* [Problem requirements] Pick every line with "Select" from the material below.

=== Data records ===

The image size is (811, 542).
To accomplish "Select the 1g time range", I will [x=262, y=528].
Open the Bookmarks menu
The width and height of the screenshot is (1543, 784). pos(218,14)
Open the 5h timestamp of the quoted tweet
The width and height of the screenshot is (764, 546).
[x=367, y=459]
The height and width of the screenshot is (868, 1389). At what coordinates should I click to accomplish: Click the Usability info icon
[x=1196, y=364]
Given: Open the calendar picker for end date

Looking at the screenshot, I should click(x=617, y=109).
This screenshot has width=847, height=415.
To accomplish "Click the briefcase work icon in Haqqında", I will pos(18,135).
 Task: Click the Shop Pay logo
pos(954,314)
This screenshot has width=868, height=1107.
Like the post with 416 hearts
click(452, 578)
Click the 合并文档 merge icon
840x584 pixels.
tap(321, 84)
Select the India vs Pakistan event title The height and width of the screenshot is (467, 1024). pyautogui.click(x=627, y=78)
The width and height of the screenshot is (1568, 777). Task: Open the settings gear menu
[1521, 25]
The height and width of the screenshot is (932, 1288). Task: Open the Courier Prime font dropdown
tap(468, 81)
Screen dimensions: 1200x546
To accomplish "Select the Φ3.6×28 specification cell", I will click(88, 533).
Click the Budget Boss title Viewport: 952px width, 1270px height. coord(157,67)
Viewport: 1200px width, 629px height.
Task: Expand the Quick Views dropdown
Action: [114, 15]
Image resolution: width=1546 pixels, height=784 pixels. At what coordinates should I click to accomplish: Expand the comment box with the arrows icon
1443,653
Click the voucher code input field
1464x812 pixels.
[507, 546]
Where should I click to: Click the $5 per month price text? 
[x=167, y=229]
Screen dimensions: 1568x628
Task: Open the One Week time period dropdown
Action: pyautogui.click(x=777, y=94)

===

* [Written answer]
To accomplish "Select the 1g time range", I will [x=262, y=528].
Select the India vs Pakistan event title The height and width of the screenshot is (467, 1024). pyautogui.click(x=627, y=78)
To accomplish "Select the Φ3.6×28 specification cell", I will click(88, 533).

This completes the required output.